Jean-Laurent Del Socorro nous immerge au cœur du peuple Icène avec ses mœurs et ses coutumes que je ne connaissais pas du tout et qui paraissent parfois très en avance sur notre temps. Ainsi, que Boudicca soit une femme ne change rien au regard que porte son peuple sur elle. Les relations homme-femme semblent beaucoup plus horizontales que ne le sont les nôtres. L’auteur s’est bien documenté et nous plonge au plus près des batailles, des traités et des us et coutumes icènes. C’est passionnant!

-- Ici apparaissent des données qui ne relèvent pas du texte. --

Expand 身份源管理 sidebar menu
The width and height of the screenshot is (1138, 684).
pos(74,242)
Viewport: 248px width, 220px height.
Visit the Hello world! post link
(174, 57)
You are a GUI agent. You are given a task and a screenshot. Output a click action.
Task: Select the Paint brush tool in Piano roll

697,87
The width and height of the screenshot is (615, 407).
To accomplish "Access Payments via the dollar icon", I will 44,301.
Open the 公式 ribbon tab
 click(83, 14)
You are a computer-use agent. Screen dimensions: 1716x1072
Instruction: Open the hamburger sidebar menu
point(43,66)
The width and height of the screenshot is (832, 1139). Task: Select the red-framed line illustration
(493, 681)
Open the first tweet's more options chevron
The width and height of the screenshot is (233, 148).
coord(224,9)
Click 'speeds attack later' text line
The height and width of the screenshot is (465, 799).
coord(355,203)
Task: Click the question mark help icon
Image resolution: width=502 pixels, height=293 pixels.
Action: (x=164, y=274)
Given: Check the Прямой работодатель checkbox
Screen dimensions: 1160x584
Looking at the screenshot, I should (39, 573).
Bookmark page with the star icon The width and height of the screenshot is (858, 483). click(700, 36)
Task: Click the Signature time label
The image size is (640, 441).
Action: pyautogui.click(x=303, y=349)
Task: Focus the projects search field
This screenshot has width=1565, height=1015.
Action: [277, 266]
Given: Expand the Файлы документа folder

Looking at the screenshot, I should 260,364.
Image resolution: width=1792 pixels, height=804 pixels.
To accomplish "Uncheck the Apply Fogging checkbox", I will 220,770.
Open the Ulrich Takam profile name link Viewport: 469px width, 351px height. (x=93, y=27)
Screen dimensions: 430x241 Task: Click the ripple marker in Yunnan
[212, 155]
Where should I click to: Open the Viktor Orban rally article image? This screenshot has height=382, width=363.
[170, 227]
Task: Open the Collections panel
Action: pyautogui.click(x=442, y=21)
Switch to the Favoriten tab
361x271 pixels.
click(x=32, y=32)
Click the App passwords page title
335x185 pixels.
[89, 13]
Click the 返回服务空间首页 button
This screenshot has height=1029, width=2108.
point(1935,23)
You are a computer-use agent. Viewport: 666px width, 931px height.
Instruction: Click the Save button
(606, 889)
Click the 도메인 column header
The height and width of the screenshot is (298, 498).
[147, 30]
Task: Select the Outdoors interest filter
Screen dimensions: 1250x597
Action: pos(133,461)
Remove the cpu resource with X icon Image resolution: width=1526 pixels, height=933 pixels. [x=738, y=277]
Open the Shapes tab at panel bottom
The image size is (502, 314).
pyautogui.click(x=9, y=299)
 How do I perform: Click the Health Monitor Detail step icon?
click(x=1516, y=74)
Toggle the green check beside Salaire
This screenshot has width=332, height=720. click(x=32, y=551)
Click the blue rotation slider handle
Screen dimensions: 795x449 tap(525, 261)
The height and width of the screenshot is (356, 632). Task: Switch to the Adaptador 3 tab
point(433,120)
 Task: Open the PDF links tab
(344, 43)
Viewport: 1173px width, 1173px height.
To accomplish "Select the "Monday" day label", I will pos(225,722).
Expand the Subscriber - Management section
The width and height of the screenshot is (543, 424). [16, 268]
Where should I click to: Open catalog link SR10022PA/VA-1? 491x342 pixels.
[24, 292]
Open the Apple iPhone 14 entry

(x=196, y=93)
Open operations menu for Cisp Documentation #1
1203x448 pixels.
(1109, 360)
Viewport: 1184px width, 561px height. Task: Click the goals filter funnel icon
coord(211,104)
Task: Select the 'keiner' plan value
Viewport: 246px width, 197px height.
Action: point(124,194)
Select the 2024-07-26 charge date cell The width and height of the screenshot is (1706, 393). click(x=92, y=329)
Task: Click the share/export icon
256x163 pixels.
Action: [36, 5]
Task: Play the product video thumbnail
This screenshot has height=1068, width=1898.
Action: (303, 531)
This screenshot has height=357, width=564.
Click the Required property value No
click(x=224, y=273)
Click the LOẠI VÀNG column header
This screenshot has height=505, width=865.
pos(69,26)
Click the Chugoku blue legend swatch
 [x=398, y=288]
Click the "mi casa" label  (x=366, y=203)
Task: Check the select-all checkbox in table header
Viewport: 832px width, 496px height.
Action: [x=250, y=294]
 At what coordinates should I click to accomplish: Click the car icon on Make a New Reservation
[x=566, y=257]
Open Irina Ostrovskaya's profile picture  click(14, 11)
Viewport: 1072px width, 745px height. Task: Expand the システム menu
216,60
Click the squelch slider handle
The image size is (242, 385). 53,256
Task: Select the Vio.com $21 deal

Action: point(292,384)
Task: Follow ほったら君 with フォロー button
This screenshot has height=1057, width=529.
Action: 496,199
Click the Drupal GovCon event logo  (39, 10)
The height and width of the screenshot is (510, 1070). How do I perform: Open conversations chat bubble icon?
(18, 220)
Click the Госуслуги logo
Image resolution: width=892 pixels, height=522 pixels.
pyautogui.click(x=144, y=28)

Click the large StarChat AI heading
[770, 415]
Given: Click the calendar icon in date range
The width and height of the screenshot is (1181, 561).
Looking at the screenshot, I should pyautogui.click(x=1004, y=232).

J’ai été emportée par le portrait de cette femme bien méconnue mais qui a réellement existé. Le roman est assez court et je n’aurais pas craché sur quelques pages en plus. Certains lecteurs se plaignent de la fin abrupte du roman. Elle l’est, c’est vrai. Pour en avoir discuté avec l’auteur, c’est une volonté de sa part. Il souhaitait laisser au lecteur une image de Boudicca au sommet de sa gloire et c’est vrai que c’est assez chouette comme ça.

Boudicca est donc une réelle réussite tant sur le plan historique que narratif. Une fois de plus, Jean-Laurent Del Socorro connaît son sujet sur le bout des doigts et nous plonge dans un roman passionnant et immersif.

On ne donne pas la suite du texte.